The Bhagidari scheme, started by former Delhi chief minister Sheila Dikshit in the national capital, was one of the important initiative launched by her government that involved people, including resident welfare associations and civic society, in the decision-making process.
It was also an initiative aimed to promote participatory democracy. In an event organised by the think tank, ORF, in October 2008, Dikshit had said the idea behind this scheme was to involve people in the democratic process.
Dikshit, 81, passed away Saturday afternoon at a private hospital in Delhi after suffering cardiac arrest. When the Bhagidari scheme was launched, about 11 citizen groups were identified. It later grew to more than 2,000 groups.

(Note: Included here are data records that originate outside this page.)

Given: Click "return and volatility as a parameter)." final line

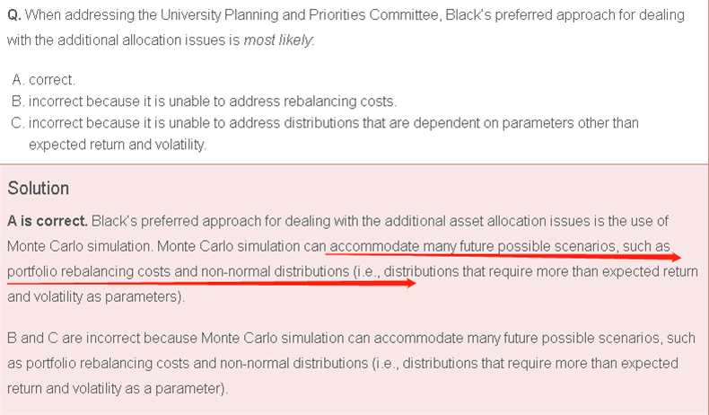Looking at the screenshot, I should point(117,389).
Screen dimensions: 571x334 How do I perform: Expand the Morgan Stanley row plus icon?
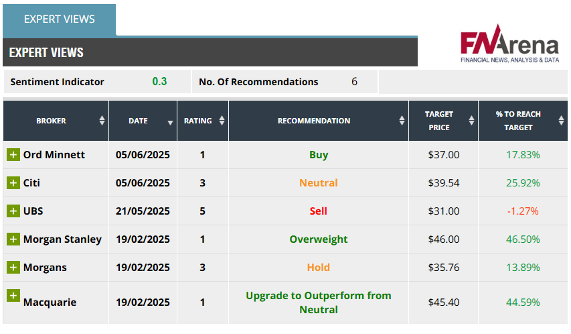coord(13,239)
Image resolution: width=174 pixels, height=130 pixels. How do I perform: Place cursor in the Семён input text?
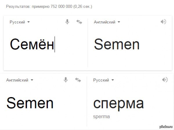32,44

Under the scheme, monthly meetings were held with the RWAs, which Dikshit addressed personally through video conferencing facility. Citizens complained about water shortage, broken pipelines, poor condition of roads, bill-related complaints.
There were local officers sitting at one end of the video conferencing, while senior officials sitting at the other end. They interacted with each other and discussed the problems.
The scheme received appreciation from various national and international agencies. The Department of Administrative Reforms, Government of India, documented the practices followed in the scheme, which was sent to all states of the country to assess whether similar practices could be followed in other states.
The Delhi government also government received an award from the Commonwealth Community as well as the United Nations for best practices in governance.